I praised this trio countless times, and even if someone is not a fan of their music, it's simply impossible not to cheer for them nonetheless. They started in DBSK and with DBSK they achieved everything they could. After the splitting, they became homeless but with solid base of supporting fans (maybe the best is Blessing Yoochun, a community of mostly women age 30+ who usually donate a lot for those in need, having boys as their example) that can turn everything with "JYJ" logo on it into pure gold. Yet this huge potential of the biggest fanclub of the world, namely Cassiopeia, wasn't used to its fullest. TV Broadcasts refused to invite any of the boys to their shows. Ripley never got even one coverage in entertainment shows.

   So now moving into the main point. They started off as "idols". I partially despise the word that classifies a singer as something less worthy that "singer", but partially have to agree. They are somewhat "idols" to those hormonally deviated teenagers who can wet their pants because said idol looked straight into the camera during the broadcast, and poor girly is sure he looked JUST at her. Well, I wrote many things on fangirls, so it's no use. But they are idols also because of fashion, and endorsements. Everything that a certain idol wears becomes a hit (except for manbra, or maybe in Japan only), "he drinks XX drink, so I will drink it too, even though it stinks like my own p*ss". Therefore - they truly are idols. Plus, they may be idols for someone to develop oneself in a certain direction, but usually such serious topic is mercilessly ignored in various fandoms.

   We have witnessed DBSK birth moment, the JYJ drama-llama was taking place just before our eyes recently, but now, we are witnessing something else. A transition from idols to artists. 
I'm not saying idols can't be artists, but it works on a totally different level. Except for Woolliment, no company allows their kids to compose their own tracks, and even if they do, usually such songs are put on some B-sides. Jaejung composed during DBSK days, but those songs weren't promoted as smash hits. Now, they do all themselves, and this independence makes them stand out against the industry. Their songs are raw, that's true, both in emotions they convey, words or music. But they are honest. I think this will slowly reflect in the industry and big agencies allow their idols compose their own songs or at least parts of them.
SMEnt will soon issue the statement in which they will tell us that the splitting was in fact approved by them. I bet they will soon  feel proud as parents of such brilliant prodigy, trying to get credits for JYJ's success. They'd do have a grain of truth in this - they trained them. But it's not like they made the racing horse out of a donkey. They just found diamonds and polished them. That's all.

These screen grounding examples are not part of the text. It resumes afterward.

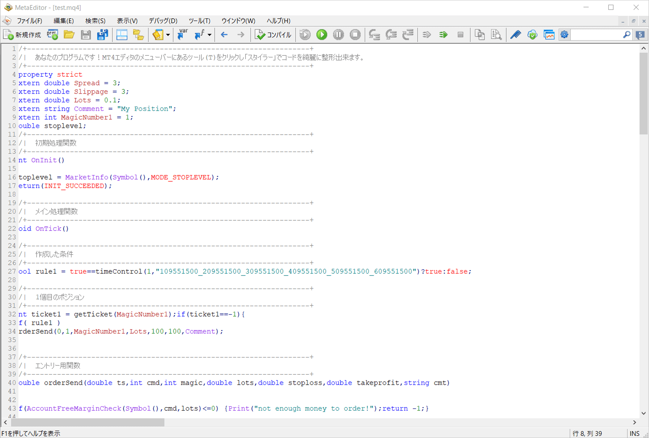Start debugging with the green play icon
The image size is (649, 438).
tap(321, 35)
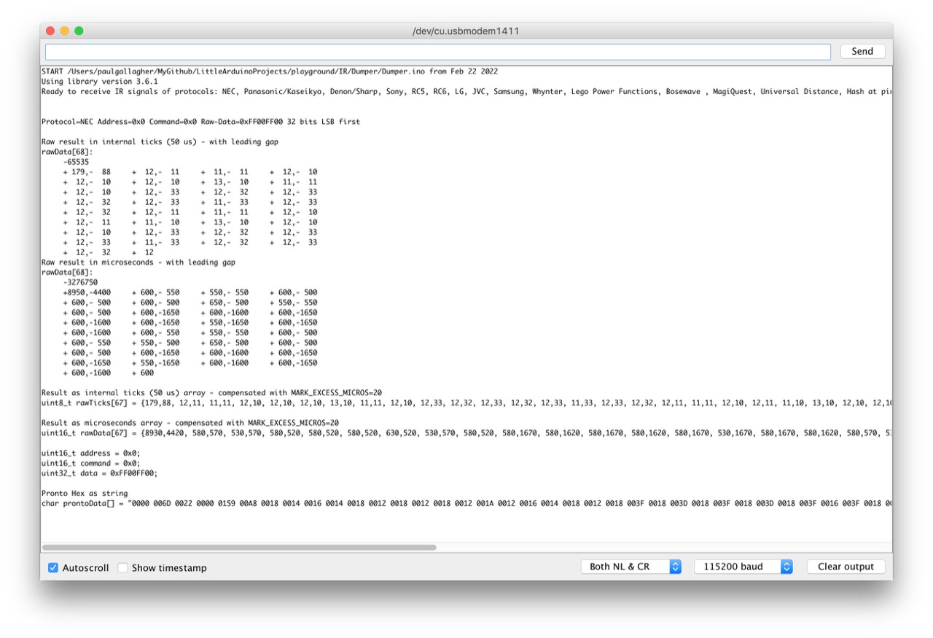Image resolution: width=933 pixels, height=638 pixels.
Task: Click the serial message input field
Action: click(x=437, y=52)
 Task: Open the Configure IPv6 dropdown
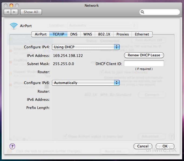(x=86, y=83)
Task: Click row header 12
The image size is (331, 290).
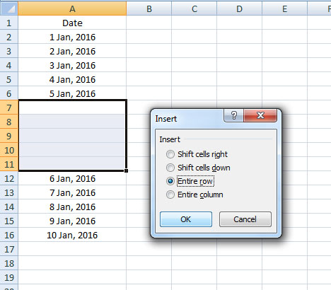Action: [x=9, y=178]
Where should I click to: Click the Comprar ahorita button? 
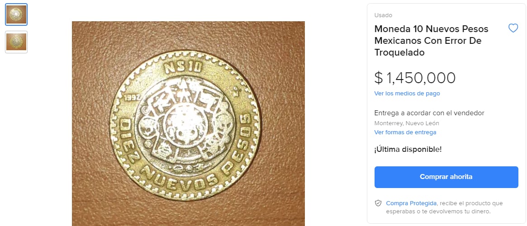[x=446, y=177]
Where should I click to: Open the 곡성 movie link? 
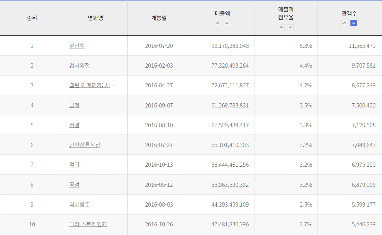pos(74,185)
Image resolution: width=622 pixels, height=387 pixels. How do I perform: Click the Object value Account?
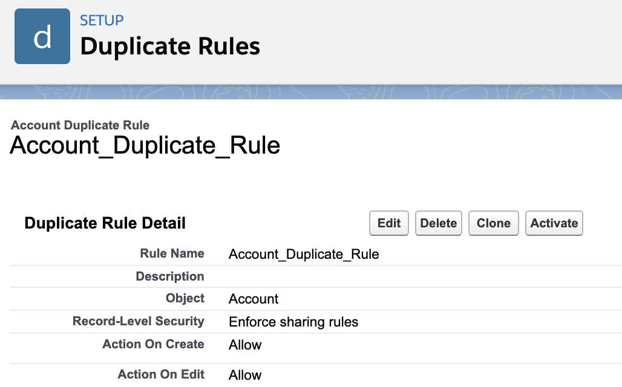click(x=254, y=299)
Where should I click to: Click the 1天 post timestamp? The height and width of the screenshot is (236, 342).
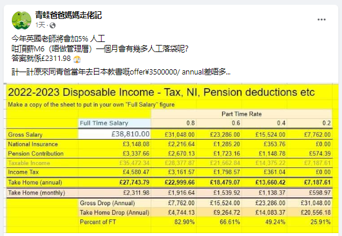[x=40, y=25]
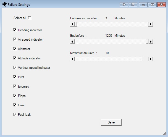Click the undock window icon in title bar
Image resolution: width=168 pixels, height=137 pixels.
coord(133,5)
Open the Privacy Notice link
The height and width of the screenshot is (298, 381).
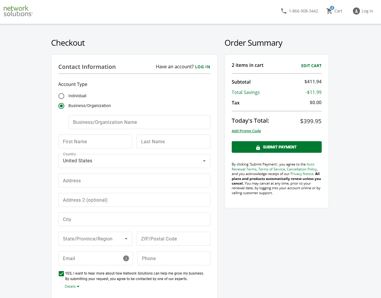(302, 174)
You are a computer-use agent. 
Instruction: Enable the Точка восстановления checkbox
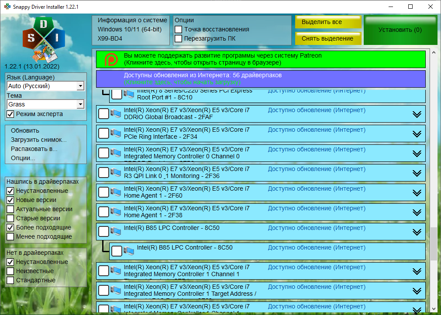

   Junsu has landed two roles in musicals that were enthousiastically welcomed by the audience (hard to tell, was it because of the production values or Junsu himself). And as the sworn admirer of musicals I liked them a lot (Mozart! and Tears of Heaven). He also was given the cameo in Scent of a Woman drama and he was cute. Jaejung had one supporting role jdrama last year (or rather jcrap), and now he's starring in Protect the Boss. The most versatile and successful up to date is Yucheonnie... (ekhem... be professional!), who had two leading roles in both Seonggyungwan Masterpiece Scandal and Ripley, and lately flew to Thailand for a fanmeeting. Plus, he composes as well. Plus, he's a sunshine, end of the story.

   This proves that idols, or whatever you call them, don't need to appear on TV to achieve success. It's all about the fans and talent that has to be presented. Also, JYJ case is the proof that the protectorate of the big agency is also not necessary. This is also the reason why I'm looking out for my Big Dipper guys. Small agency, lack of proper promotion, yet huge potential within. Plus solid fanbase. This is all that counts.
I'm tempted to guess how long JYJ will remain JYJ, but "maybe-ing" is an opium for the brain, it causes only pleasant delusions and nothing more. One is sure, slowly the "idol group JYJ" will be replaced by "JYJ" with the artist hint.